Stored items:

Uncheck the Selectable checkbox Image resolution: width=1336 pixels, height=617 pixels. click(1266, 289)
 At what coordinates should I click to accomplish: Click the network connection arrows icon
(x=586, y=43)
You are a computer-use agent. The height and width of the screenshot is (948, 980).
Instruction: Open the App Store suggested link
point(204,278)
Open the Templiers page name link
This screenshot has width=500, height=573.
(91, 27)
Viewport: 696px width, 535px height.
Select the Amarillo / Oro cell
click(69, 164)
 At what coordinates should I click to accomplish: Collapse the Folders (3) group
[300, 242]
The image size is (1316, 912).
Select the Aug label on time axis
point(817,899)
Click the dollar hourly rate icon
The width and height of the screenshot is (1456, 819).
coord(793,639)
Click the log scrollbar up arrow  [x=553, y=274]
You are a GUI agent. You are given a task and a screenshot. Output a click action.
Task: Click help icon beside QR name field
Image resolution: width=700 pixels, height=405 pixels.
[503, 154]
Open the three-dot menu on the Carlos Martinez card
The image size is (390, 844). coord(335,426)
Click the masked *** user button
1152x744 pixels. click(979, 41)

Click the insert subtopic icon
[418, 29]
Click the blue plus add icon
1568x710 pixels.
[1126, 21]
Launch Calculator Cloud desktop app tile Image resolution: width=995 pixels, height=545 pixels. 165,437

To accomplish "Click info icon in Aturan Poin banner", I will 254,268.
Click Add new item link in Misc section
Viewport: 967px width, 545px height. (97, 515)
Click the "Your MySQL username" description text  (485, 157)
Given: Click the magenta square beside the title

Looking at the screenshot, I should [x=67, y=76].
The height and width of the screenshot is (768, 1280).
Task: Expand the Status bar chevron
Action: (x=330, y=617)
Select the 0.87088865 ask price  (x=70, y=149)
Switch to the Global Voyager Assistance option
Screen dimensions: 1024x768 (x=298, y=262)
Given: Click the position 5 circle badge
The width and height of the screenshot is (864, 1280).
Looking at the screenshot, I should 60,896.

> What you are asked to do
The full set of records above is to be printed exactly as it appears.

> Exercise result
Uncheck the Selectable checkbox Image resolution: width=1336 pixels, height=617 pixels. click(1266, 289)
 At what coordinates should I click to accomplish: Click the network connection arrows icon
(x=586, y=43)
You are a computer-use agent. The height and width of the screenshot is (948, 980).
Instruction: Open the App Store suggested link
point(204,278)
Open the Templiers page name link
This screenshot has width=500, height=573.
(91, 27)
Viewport: 696px width, 535px height.
Select the Amarillo / Oro cell
click(69, 164)
 At what coordinates should I click to accomplish: Collapse the Folders (3) group
[300, 242]
The image size is (1316, 912).
Select the Aug label on time axis
point(817,899)
Click the dollar hourly rate icon
The width and height of the screenshot is (1456, 819).
coord(793,639)
Click the log scrollbar up arrow  [x=553, y=274]
You are a GUI agent. You are given a task and a screenshot. Output a click action.
Task: Click help icon beside QR name field
Image resolution: width=700 pixels, height=405 pixels.
[503, 154]
Open the three-dot menu on the Carlos Martinez card
The image size is (390, 844). coord(335,426)
Click the masked *** user button
1152x744 pixels. click(979, 41)

Click the insert subtopic icon
[418, 29]
Click the blue plus add icon
1568x710 pixels.
[1126, 21]
Launch Calculator Cloud desktop app tile Image resolution: width=995 pixels, height=545 pixels. 165,437

To accomplish "Click info icon in Aturan Poin banner", I will 254,268.
Click Add new item link in Misc section
Viewport: 967px width, 545px height. (97, 515)
Click the "Your MySQL username" description text  (485, 157)
Given: Click the magenta square beside the title

Looking at the screenshot, I should [x=67, y=76].
The height and width of the screenshot is (768, 1280).
Task: Expand the Status bar chevron
Action: (x=330, y=617)
Select the 0.87088865 ask price  (x=70, y=149)
Switch to the Global Voyager Assistance option
Screen dimensions: 1024x768 (x=298, y=262)
Given: Click the position 5 circle badge
The width and height of the screenshot is (864, 1280).
Looking at the screenshot, I should 60,896.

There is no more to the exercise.